ABOUT THIS EXERCISE
Write out only the final part of the records below. It begins with the line that contains "readRDS (44, 619)" and ends with the last line.

-.-.-

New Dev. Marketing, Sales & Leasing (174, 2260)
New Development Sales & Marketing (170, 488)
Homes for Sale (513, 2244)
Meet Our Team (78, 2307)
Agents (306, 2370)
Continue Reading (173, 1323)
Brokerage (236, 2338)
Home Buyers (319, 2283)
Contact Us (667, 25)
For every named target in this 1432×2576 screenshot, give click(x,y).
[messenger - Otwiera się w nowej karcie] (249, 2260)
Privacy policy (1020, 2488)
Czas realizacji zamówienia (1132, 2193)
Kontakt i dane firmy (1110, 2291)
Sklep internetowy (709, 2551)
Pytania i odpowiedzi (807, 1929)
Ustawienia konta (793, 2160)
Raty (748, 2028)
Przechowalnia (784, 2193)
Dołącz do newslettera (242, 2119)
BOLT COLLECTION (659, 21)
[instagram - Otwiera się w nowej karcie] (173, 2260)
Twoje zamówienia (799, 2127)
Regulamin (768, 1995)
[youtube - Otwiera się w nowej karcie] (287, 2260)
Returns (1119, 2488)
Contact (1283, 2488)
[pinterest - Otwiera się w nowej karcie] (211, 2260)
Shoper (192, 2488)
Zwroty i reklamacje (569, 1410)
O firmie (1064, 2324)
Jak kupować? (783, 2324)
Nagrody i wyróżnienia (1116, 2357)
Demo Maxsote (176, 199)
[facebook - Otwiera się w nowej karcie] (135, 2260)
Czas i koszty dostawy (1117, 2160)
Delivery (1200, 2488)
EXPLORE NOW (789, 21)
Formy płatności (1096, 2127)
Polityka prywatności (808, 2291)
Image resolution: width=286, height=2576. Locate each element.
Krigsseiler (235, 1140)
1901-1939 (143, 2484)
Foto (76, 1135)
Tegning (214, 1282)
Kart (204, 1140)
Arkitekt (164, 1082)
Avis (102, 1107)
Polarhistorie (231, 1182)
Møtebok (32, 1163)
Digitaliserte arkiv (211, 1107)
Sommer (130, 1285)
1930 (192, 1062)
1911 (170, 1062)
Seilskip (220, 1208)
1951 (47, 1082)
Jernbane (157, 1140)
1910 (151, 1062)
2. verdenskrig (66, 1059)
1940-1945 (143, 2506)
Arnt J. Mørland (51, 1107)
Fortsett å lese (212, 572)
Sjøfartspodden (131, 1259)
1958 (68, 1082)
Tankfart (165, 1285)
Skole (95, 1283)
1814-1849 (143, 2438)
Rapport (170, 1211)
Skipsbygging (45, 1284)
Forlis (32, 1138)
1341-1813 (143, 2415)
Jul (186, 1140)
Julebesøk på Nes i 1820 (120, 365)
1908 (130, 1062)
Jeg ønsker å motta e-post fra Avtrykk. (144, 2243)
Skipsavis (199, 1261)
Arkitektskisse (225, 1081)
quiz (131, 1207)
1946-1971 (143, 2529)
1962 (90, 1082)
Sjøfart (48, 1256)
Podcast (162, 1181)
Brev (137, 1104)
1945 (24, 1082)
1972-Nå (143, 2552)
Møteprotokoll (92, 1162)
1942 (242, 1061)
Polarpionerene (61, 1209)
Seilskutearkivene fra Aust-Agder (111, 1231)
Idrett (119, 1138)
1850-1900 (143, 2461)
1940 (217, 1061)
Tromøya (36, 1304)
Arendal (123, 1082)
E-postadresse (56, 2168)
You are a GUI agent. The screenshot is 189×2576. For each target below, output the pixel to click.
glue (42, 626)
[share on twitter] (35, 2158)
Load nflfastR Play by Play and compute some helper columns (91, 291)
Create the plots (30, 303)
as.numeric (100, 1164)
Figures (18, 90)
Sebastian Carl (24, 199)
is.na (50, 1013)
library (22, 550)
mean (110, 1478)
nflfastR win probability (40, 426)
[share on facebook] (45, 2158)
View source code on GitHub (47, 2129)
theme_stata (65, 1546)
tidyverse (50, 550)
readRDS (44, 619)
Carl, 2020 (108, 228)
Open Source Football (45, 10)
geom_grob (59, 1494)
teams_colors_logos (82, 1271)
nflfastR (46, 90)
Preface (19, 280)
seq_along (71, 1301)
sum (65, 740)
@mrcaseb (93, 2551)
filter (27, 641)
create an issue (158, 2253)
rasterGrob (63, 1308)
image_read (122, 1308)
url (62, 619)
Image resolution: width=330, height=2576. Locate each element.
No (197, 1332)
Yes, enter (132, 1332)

-.-.-

TASK RESULT
readRDS (44, 619)
Carl, 2020 (108, 228)
Open Source Football (45, 10)
geom_grob (59, 1494)
teams_colors_logos (82, 1271)
nflfastR (46, 90)
Preface (19, 280)
seq_along (71, 1301)
sum (65, 740)
@mrcaseb (93, 2551)
filter (27, 641)
create an issue (158, 2253)
rasterGrob (63, 1308)
image_read (122, 1308)
url (62, 619)
Image resolution: width=330, height=2576. Locate each element.
No (197, 1332)
Yes, enter (132, 1332)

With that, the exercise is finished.